**Exercise prompt**
Find the word "near" in the records below. List each line containing it.

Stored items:
%%
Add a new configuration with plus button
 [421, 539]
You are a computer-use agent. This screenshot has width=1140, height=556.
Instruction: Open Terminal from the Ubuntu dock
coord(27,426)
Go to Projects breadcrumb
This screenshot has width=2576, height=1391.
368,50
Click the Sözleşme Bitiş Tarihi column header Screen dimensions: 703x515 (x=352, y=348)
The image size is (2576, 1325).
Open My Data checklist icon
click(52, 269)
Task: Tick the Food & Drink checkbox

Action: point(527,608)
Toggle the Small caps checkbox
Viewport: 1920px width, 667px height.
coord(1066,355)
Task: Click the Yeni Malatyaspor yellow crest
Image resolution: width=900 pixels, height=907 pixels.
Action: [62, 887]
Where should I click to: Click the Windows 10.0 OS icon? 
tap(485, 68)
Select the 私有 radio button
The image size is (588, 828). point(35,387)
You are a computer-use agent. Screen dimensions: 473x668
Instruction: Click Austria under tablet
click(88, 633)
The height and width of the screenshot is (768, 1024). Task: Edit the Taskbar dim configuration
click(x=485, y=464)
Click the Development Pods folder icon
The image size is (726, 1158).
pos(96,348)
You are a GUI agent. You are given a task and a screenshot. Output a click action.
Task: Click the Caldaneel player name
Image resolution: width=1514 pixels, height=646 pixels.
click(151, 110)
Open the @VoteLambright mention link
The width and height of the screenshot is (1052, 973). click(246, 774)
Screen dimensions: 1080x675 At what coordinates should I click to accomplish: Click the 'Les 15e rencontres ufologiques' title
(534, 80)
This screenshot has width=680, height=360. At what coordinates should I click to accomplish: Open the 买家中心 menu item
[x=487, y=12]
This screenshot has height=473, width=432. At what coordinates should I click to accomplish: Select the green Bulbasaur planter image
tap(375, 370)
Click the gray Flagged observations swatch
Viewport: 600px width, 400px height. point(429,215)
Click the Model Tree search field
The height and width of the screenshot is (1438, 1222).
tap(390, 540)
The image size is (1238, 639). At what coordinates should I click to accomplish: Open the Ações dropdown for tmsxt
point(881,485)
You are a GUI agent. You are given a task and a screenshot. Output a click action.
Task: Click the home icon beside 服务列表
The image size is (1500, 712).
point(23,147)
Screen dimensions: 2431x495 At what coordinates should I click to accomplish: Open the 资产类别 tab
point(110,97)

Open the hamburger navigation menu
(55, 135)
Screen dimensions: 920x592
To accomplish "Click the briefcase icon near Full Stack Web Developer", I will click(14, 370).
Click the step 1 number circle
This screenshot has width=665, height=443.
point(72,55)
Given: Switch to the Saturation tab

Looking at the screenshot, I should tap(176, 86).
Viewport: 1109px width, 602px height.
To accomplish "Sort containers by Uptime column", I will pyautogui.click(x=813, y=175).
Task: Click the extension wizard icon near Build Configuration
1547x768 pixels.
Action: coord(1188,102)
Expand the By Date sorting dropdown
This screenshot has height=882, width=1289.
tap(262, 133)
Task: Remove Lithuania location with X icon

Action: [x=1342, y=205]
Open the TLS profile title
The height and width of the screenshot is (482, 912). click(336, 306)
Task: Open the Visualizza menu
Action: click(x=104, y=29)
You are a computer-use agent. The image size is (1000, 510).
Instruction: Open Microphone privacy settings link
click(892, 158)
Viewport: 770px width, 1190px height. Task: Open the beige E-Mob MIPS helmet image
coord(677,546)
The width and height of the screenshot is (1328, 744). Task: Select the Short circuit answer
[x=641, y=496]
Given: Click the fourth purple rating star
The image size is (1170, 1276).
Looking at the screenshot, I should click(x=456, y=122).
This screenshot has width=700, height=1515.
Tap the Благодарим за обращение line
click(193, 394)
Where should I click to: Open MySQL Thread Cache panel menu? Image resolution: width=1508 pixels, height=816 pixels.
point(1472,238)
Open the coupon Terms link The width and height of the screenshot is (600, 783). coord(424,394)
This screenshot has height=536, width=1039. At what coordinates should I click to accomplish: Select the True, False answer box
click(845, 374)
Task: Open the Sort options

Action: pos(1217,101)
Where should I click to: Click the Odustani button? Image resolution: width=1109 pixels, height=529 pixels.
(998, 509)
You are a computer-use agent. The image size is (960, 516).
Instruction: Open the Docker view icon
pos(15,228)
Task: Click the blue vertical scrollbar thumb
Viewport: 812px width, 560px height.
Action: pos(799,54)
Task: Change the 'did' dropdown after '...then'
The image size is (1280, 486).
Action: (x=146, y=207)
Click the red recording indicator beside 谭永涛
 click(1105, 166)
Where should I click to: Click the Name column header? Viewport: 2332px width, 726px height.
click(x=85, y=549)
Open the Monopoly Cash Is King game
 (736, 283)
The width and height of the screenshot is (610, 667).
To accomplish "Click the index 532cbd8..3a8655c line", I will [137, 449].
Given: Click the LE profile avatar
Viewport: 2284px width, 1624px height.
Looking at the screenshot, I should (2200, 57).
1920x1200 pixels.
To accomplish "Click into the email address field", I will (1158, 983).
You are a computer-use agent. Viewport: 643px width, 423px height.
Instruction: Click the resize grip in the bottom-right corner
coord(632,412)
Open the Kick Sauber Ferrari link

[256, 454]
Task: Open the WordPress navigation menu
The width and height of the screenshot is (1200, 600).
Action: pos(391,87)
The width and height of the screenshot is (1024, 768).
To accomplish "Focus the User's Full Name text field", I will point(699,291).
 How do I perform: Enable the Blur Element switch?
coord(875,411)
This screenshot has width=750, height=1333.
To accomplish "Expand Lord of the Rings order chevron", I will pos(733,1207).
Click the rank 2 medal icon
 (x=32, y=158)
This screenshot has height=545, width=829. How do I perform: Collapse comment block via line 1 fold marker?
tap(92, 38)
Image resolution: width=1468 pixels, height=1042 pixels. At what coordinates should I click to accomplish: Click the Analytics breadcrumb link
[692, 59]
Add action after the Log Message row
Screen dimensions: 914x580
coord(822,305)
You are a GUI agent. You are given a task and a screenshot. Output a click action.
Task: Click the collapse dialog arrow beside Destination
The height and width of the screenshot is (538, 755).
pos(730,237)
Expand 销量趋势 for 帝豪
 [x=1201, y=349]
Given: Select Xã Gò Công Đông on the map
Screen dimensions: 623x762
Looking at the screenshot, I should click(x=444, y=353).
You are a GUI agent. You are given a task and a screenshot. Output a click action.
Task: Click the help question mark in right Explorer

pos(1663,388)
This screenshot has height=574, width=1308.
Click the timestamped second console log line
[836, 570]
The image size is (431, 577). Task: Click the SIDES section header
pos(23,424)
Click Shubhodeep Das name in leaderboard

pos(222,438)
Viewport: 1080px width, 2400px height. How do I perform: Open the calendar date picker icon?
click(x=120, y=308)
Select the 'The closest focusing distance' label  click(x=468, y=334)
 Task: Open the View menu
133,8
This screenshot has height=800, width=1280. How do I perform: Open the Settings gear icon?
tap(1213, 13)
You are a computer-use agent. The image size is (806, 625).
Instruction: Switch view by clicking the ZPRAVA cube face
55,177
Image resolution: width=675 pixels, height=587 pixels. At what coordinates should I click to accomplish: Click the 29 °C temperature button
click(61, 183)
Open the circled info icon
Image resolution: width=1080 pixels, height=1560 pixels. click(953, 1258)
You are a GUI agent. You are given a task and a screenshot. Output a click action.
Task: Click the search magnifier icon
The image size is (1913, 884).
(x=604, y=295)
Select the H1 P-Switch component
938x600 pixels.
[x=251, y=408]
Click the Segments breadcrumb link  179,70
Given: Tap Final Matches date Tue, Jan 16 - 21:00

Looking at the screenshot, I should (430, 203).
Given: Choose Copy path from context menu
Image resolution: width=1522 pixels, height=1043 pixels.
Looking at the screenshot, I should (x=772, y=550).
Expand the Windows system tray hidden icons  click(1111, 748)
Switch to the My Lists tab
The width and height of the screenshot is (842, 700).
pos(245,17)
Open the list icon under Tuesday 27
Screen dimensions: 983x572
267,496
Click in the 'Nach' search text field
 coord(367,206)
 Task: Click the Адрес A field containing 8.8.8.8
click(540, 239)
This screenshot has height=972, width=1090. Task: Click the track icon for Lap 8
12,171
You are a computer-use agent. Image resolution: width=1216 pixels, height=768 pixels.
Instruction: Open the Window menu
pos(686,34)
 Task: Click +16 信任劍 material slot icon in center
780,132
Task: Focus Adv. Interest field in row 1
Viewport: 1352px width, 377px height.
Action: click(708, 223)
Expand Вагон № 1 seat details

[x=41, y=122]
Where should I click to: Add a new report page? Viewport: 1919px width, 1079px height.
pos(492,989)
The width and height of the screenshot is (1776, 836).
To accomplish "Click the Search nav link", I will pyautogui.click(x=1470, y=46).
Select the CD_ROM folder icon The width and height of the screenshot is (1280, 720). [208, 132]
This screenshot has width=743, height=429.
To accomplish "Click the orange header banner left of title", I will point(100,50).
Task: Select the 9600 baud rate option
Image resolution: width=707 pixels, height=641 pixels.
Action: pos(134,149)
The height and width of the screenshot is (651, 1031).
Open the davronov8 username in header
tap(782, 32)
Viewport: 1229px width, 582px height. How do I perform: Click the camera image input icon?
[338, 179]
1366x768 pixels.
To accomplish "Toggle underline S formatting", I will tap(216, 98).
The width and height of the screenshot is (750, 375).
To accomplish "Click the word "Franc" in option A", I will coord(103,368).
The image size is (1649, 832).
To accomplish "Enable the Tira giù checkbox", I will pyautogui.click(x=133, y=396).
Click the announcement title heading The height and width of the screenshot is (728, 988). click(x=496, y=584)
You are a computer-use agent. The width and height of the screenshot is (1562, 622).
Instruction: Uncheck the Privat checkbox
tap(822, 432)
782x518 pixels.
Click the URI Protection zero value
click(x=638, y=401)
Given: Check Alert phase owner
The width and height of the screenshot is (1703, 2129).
%%
**The answer**
To accomplish "Click the briefcase icon near Full Stack Web Developer", I will click(14, 370).
Task: Click the extension wizard icon near Build Configuration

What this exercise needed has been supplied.